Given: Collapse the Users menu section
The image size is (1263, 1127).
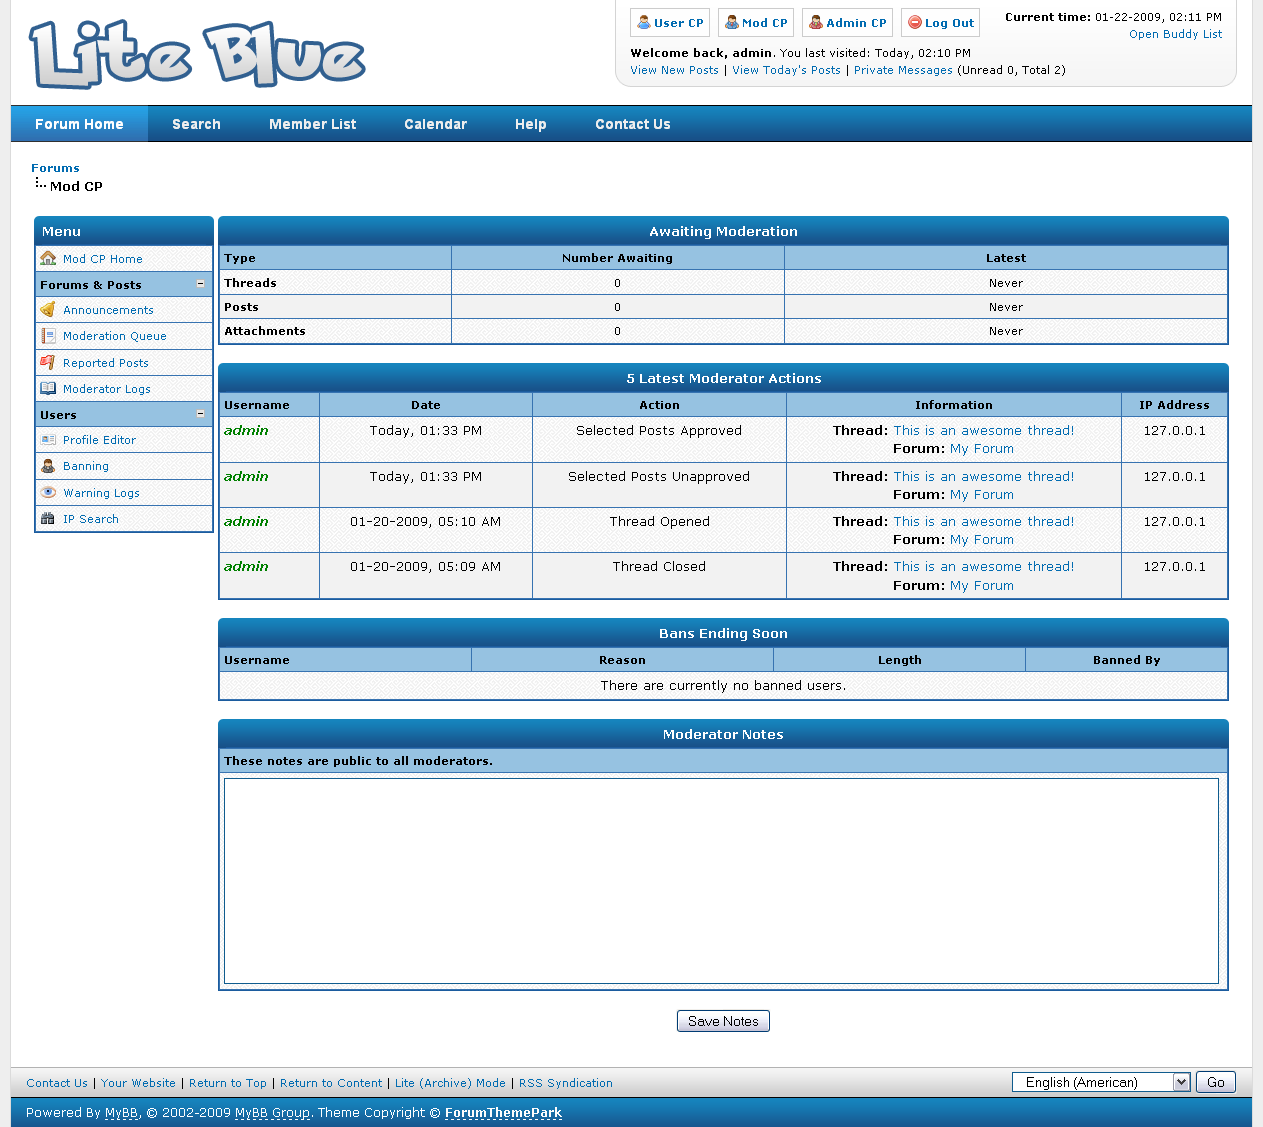Looking at the screenshot, I should point(200,414).
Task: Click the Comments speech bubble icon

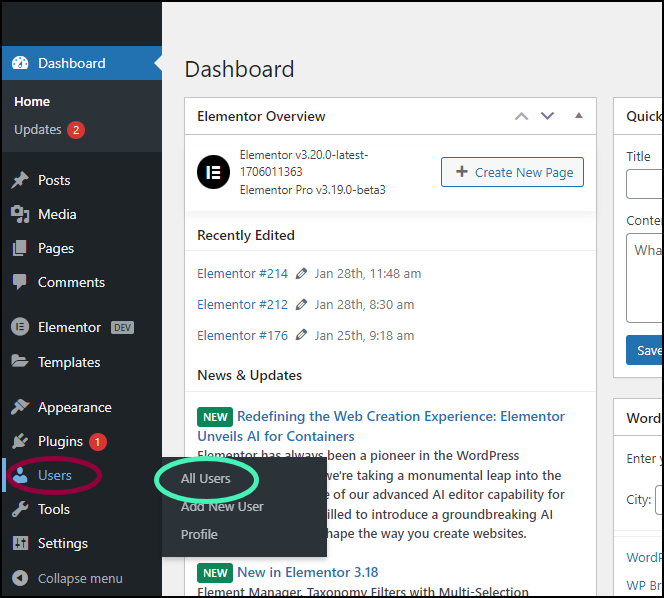Action: pyautogui.click(x=19, y=282)
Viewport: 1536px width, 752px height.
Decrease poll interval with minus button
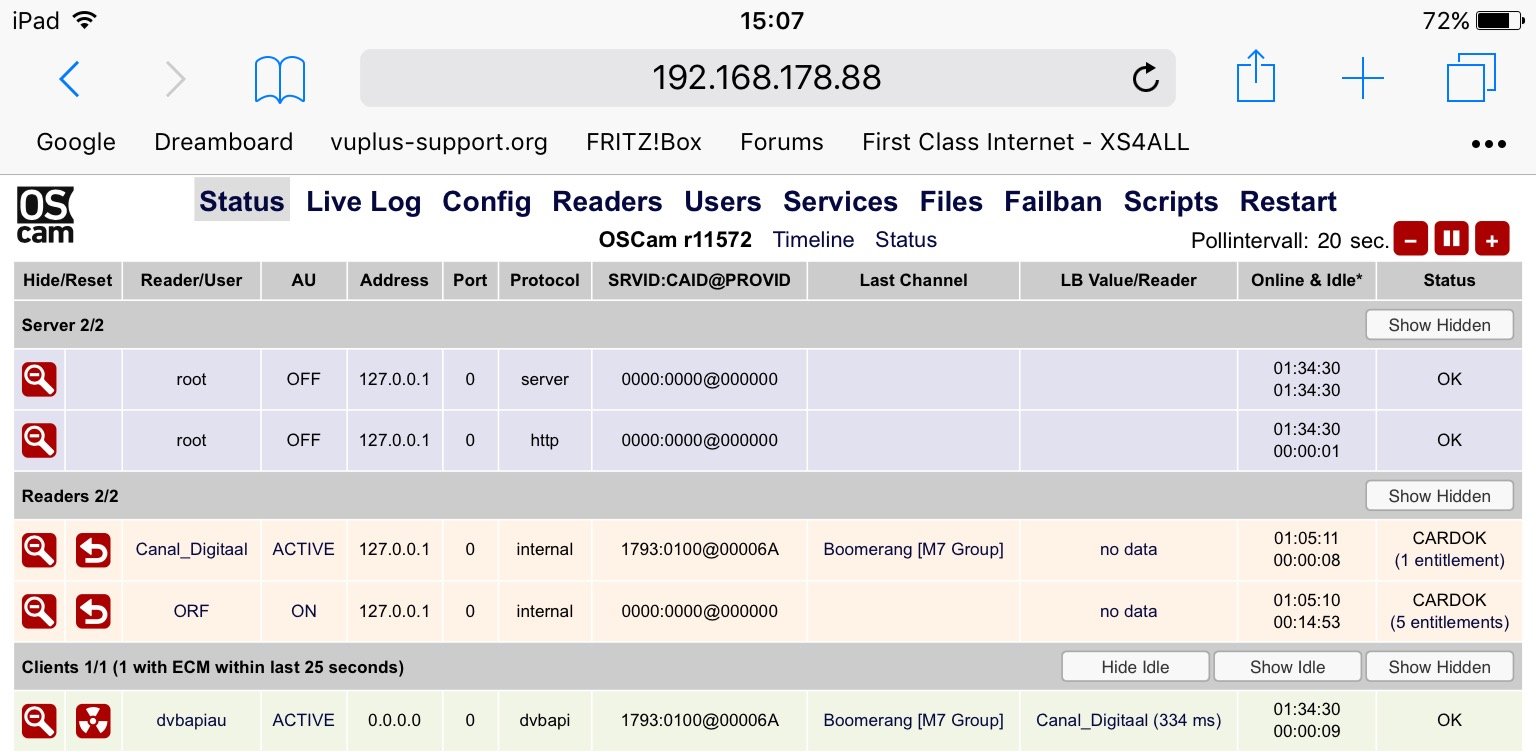click(1410, 240)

===============

# Task item:
Please, leaving out all pictures, transcribe exactly the lines above from the one containing "Viewport: 1536px width, 752px height." through the final line, both included.

# Answer section:
Viewport: 1536px width, 752px height.
Decrease poll interval with minus button
click(1410, 240)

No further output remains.